Nah. A guy who is that smart couldn't possibly act so dumb. It has to be a very expensive and professional setup. Remember that we live in a world where the male line of the Kennedy family has been all but genetically erased from Earth by a series of tragedies that many involved say were not exactly accidents. I think Bill Bonnano has told it this way in a book about his father, Joe "Bannanas" Bonnano and his old arch-rival Joseph P. Kennedy: it happened because of Joe Kennedy's stroke on the eve of Jack's Mafia-engineered election, which left the old man unable to keep his promise to Lanskey or Bonnano or Somebody to stop the appointment of Bobby as AG, which brought down the Biblical wrath of the organized criminal underworld on Joe Kennedy's progeny to the seventh generation or some such ancient curse. That world is no longer so "under" as it was then, and is now much more organized and criminal than ever.

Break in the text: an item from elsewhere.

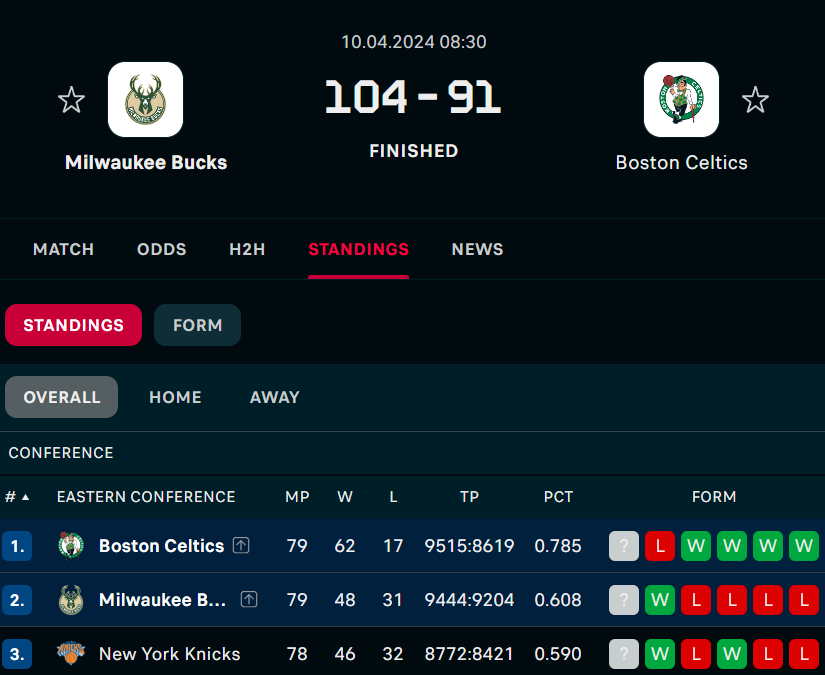Switch to the ODDS tab
This screenshot has height=675, width=825.
(x=162, y=249)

There has not been a whisper about what Spitzer was so hated for in the halls of power; how he investigated and prosecuted the powerful when it was clearly not a smart career move. That would be saved for the obit, and the idea of Spitzer as a martyr must have occurred to his executioners. They certainly didn't want him to die fighting the good fight. The Inquisition requires you to eat your words. You're lucky if they aren't inscribed on molten steel first. In witch-trial ordeals, if you drowned, you were innocent after all. Oops.

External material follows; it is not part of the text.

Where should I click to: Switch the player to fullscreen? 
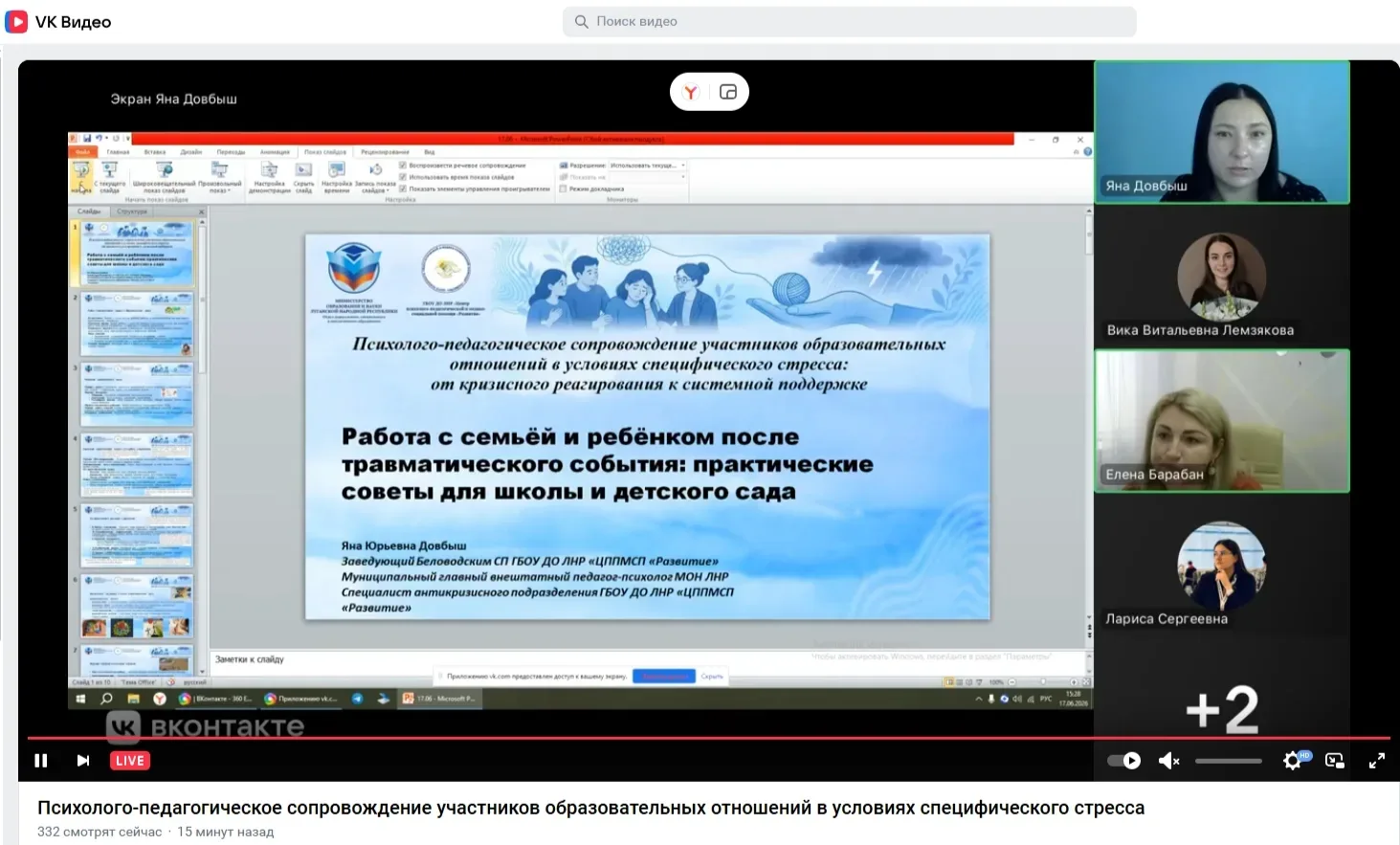point(1377,761)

If you don't buy the opera about the pressures of power finally overwhelming a weak man (who had somehow become Governor of New York!), the past year's out-and-out feud between him and State Senator Bruno (elected in 1976), would be a good place to start looking for the roots of this successful coup. Bruno, a moss-covered institution of the Republican political machine, was investigated by Spitzer for flamboyant abuse of his office. This was really ripe, low-hanging fruit, as they say, and it kept local NPR talk show lines lit up for months. But instead of issuing denials and lawyering-up and finding he needed more time with his family, Bruno nearly un-seated the sitting Governor by claiming that the investigation was a politically-motivated vendetta by a mad-dog ex-prosecutor run amok in the Governor's Mansion. Bruno actually seemed to enjoy it. When the dust cleared, Bruno was still in the same seat, his tie unrumpled. Spitzer's polls were plummeting into the bottomless unpopularity void. But he was still Governor.